> _What to do_:
A – From the cancer caregiving tips, translate this sentence into Spanish: "Help should be sought when needed."
B – In the cancer caregiving tips, how many tips are given for cancer caregivers?
C – Copy out the cancer caregiving tips starting with "Anybody who has" and going on through "actually experienced it.", swapping "shock" for "blow".

> _Document extract_:
• • • • • • •

Anybody who has ever been diagnosed with Cancer understands the huge shock that hits when they first find out. In more serious cases of cancer, especially if it is at a quite advanced stage, the person may need a caregiver to provide additional support. Here are five tips for cancer caregivers.
1. The caregiver should learn as much about the particular type and severity of the cancer that their charge has been diagnosed with. It makes it a little easier to help somebody if they know what they’re going through, even if the caregiver hasn’t actually experienced it.
2. The caregiver should have a frank discussion with the patient about their needs. The needs could be as basic as having company, in case that assistance is required. On the other hand, the patient may be very weak and could need help to shower and get dressed. They may need help with preparing meals.
Regardless of how well or how little the caregiver knows the patient, talking candidly about the problems arising from the cancer is a vital part of the whole caregiving process. The caregiver may drive the patient to and from hospitals and doctor’s appointments, and might even go into the appointments to learn more. Knowledge is power.
3. A new routine will be important. The cancer may have caused major changes in lifestyle and the new “life” may then become the norm. The patient may have difficulty accepting this at first, especially if he/she was fiercely independent and/or had a senior role at work prior to all of this happening. The patient may ask for help with finances, daily chores, shopping, cleaning and many other things.
The caregiver can also be a family member living in the same house, for example. If this is the case, it makes the things a lot easier. The caregiver may be a friend or even a stranger, a professional brought in to help.
4. The caregiver shouldn’t let the patient’s cancer and that role become overwhelming, as it may very well do. Help should be sought when needed. If the caregiving is 24/7, respite must be found because the caregiver will certainly need some down time.
Cancer can cause the patient’s health to deteriorate rapidly, and the caregiver must be prepared to cope with this, or to seek help if he/she finds it difficult to cope alone. Watching somebody wither away can be mentally and emotionally draining.
5. If help is offered, the caregiver should accept it, in whatever form it comes. It may come from a community support group, the local council, other family members, friends of the patient and other sources. All offers of help are positive. If somebody can offer respite, the caregiver should have a holiday, to completely escape from the normal stress and commitment of providing care.
While cancer is a very serious disease, nobody in the position of caring for another should ever feel they have to go it alone. Help is always available, so don’t hesitate to request it.

• • • • • • •

> _Information_:
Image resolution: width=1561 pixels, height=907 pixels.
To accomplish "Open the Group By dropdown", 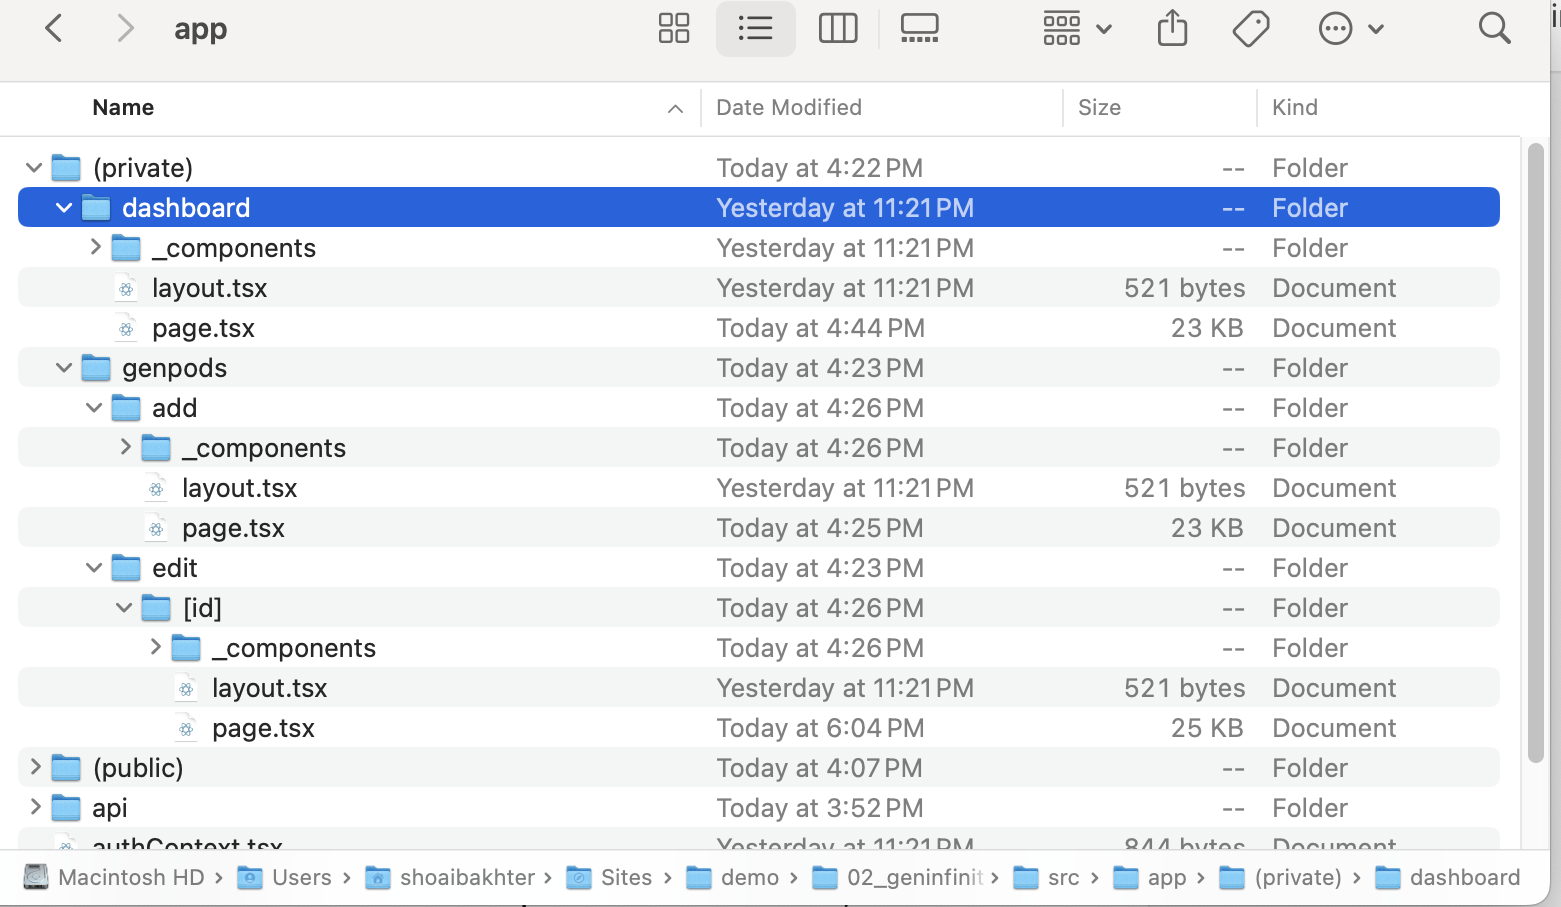I will tap(1076, 28).
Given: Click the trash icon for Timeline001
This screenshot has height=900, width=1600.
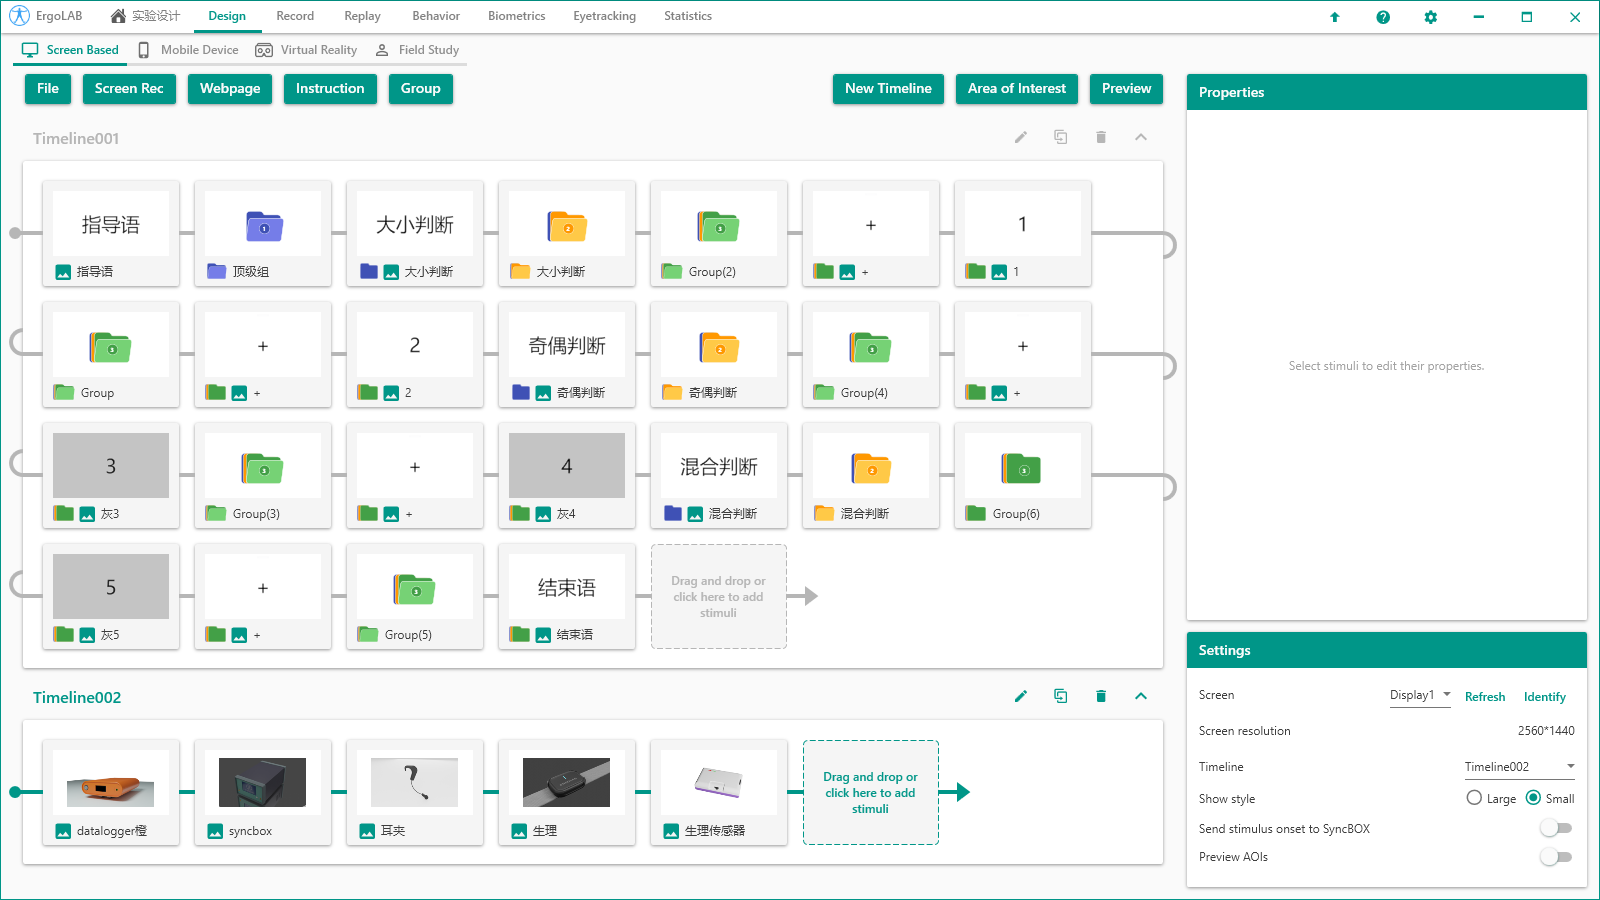Looking at the screenshot, I should [1101, 137].
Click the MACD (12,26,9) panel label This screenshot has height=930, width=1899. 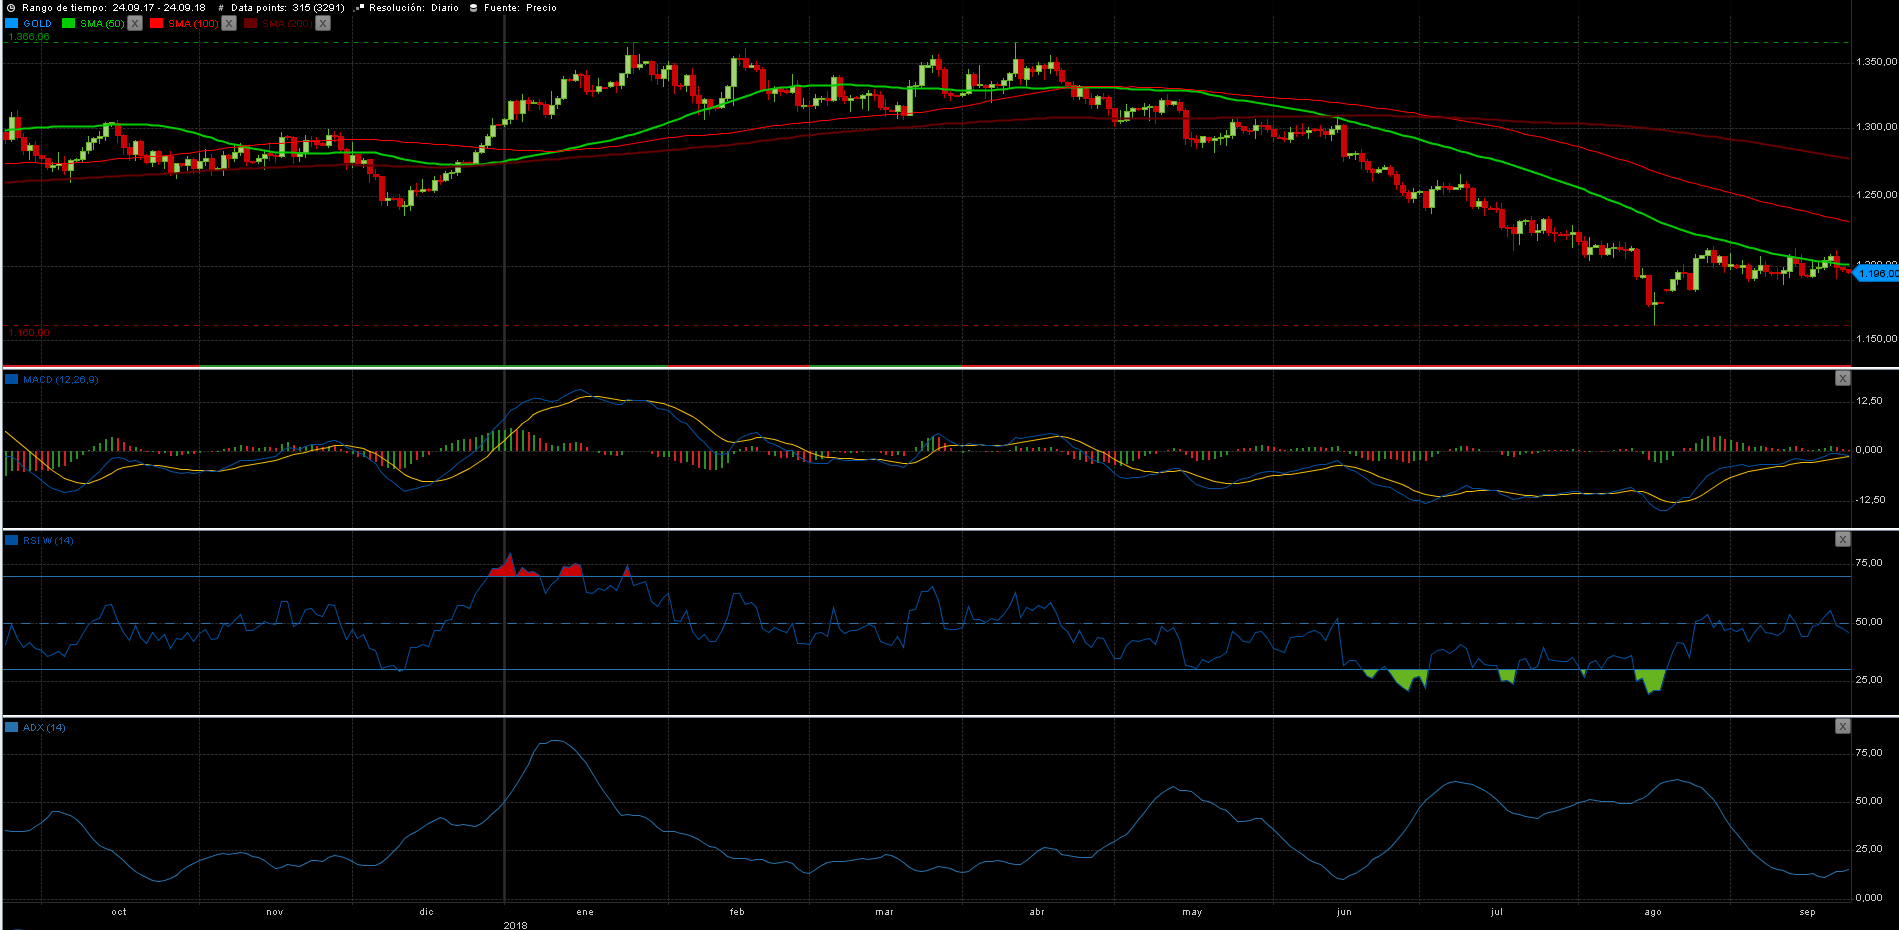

• • • • • • •

> _Set of answers_:
A – Se debe buscar ayuda cuando sea necesario.

B – Five.

C –
Anybody who has ever been diagnosed with Cancer understands the huge blow that hits when they first find out. In more serious cases of cancer, especially if it is at a quite advanced stage, the person may need a caregiver to provide additional support. Here are five tips for cancer caregivers.
1. The caregiver should learn as much about the particular type and severity of the cancer that their charge has been diagnosed with. It makes it a little easier to help somebody if they know what they’re going through, even if the caregiver hasn’t actually experienced it.